Question

Statement I: For an ideal gas, heat capacity at constant volume is always greater than the heat capacity at constant pressure.
Statement II: In a constant volume process, no work is produced and all the heat withdrawn goes into the chaotic motion and is reflected by a temperature increase of the ideal gas.
In the light of the above statements, choose the correct answer:

• A. Both Statement I and Statement II are true
• B. Both Statement I and Statement II are false
• C. Statement I is true but Statement II is false
• D. Statement I is false but Statement II is true

Answer 1

The Correct Option is D

Step 1: Understanding the Concept:
Heat capacity at constant pressure ($C_p$) and constant volume ($C_v$) are related by Mayer's formula for an ideal gas: $C_p - C_v = R$. Additionally, the First Law of Thermodynamics ($\Delta U = q + w$) governs the energy distribution during these processes.

Step 2: Key Formula or Approach:
1. Mayer's Relation: $C_p = C_v + R$. Since $R$ is a positive constant, $C_p>C_v$. 2. Constant Volume Process: $\Delta V = 0 \implies W = -P\Delta V = 0$.

Step 3: Detailed Explanation:
1. Statement I analysis: According to Mayer's relation, $C_p$ is always greater than $C_v$ because at constant pressure, heat is used for both increasing internal energy and doing expansion work.

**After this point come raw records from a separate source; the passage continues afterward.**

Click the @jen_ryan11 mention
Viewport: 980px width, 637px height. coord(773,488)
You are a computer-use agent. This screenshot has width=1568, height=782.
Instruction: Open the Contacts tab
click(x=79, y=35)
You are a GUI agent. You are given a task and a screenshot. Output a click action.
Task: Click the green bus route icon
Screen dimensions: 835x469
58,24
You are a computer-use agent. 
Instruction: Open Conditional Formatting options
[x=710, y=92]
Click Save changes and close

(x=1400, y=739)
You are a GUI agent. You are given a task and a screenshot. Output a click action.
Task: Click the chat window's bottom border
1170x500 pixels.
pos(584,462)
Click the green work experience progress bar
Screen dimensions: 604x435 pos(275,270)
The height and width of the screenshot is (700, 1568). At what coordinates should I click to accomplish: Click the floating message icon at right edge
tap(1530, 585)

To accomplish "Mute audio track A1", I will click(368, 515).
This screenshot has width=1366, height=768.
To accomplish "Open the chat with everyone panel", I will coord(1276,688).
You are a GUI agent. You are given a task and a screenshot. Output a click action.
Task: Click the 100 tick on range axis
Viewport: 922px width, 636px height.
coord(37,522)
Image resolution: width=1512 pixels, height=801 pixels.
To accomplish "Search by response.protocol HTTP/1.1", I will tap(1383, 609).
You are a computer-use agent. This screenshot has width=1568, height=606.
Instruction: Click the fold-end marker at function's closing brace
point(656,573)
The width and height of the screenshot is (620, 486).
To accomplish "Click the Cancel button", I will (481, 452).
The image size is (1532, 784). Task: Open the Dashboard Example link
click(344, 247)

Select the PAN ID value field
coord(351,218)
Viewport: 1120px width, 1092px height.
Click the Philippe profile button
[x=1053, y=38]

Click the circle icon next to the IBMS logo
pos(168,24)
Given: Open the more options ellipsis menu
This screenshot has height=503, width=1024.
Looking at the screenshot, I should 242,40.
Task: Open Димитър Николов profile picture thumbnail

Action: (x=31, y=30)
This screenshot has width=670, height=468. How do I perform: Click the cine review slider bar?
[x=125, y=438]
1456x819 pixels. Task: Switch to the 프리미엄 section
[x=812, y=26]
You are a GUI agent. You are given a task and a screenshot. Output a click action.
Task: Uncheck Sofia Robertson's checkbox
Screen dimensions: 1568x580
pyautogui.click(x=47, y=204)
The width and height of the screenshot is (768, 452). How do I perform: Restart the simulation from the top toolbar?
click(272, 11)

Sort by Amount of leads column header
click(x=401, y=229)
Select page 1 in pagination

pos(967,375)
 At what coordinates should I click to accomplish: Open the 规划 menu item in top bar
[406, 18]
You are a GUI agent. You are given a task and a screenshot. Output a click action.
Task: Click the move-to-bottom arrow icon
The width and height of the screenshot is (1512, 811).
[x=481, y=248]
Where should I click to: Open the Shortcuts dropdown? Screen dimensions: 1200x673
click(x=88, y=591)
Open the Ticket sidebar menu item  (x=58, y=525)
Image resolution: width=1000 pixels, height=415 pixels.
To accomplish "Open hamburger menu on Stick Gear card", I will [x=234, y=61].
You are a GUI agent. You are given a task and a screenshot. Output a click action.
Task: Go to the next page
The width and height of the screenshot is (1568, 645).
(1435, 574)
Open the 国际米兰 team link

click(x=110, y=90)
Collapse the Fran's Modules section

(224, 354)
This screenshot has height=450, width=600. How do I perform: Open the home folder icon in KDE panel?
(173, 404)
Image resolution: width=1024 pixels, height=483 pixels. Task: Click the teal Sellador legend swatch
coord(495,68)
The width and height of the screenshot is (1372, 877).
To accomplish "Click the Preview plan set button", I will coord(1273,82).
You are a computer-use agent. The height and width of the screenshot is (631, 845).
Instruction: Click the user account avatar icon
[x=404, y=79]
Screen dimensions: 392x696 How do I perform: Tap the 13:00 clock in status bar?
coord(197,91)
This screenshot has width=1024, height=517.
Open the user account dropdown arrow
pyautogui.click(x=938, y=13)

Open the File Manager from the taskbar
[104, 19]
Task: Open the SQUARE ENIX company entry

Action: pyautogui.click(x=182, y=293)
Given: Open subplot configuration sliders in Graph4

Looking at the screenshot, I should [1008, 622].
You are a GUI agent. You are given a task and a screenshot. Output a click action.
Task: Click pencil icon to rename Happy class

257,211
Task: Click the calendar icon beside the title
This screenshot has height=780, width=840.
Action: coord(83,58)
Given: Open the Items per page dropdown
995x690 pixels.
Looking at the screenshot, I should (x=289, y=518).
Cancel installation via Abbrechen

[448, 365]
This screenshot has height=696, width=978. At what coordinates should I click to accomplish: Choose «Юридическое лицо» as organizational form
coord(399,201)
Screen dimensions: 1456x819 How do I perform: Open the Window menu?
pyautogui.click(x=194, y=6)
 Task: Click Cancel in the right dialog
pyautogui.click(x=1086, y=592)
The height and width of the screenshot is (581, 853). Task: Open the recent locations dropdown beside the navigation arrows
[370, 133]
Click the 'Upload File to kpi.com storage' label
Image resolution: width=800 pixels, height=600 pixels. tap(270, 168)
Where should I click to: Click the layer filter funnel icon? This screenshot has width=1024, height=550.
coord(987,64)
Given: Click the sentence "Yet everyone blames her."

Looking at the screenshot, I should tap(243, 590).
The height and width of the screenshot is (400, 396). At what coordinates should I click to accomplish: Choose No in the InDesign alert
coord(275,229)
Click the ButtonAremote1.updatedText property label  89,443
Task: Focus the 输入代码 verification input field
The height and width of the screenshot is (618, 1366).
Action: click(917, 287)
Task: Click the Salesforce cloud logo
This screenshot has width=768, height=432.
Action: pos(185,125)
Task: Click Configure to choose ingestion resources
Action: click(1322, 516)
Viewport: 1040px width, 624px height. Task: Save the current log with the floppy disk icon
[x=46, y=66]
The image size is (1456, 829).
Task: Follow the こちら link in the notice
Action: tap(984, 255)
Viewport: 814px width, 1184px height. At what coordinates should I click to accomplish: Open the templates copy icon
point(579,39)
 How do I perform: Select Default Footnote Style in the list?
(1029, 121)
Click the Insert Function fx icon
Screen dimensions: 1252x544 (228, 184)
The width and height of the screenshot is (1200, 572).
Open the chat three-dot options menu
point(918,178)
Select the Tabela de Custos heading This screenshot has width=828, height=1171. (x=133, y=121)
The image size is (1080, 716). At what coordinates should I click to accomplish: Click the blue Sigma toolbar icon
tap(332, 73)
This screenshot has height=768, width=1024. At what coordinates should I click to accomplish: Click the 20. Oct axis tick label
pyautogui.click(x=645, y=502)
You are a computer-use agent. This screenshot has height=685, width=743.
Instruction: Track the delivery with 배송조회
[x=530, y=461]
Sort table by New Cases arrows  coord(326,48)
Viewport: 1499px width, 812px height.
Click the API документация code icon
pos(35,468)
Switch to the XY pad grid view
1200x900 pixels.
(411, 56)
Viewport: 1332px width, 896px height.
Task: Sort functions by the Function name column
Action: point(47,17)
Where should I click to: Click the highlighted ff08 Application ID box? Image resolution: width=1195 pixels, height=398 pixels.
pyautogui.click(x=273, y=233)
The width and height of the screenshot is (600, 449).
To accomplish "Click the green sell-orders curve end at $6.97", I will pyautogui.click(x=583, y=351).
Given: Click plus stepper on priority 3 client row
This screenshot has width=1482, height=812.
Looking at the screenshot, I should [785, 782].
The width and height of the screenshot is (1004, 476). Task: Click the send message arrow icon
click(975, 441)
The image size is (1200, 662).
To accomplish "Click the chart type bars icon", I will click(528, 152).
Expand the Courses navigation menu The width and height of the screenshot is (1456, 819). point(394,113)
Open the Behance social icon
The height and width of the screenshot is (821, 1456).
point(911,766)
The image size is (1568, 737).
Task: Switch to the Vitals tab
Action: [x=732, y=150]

Thus, Statement I is false. 2. Statement II analysis: In an isochoric (constant volume) process, work done is zero. Therefore, $q_v = \Delta U$. All heat added increases the internal kinetic energy (chaotic motion) of the molecules, leading to a temperature rise. Thus, Statement II is true.

Step 4: Final Answer:
Statement I is false, but Statement II is true.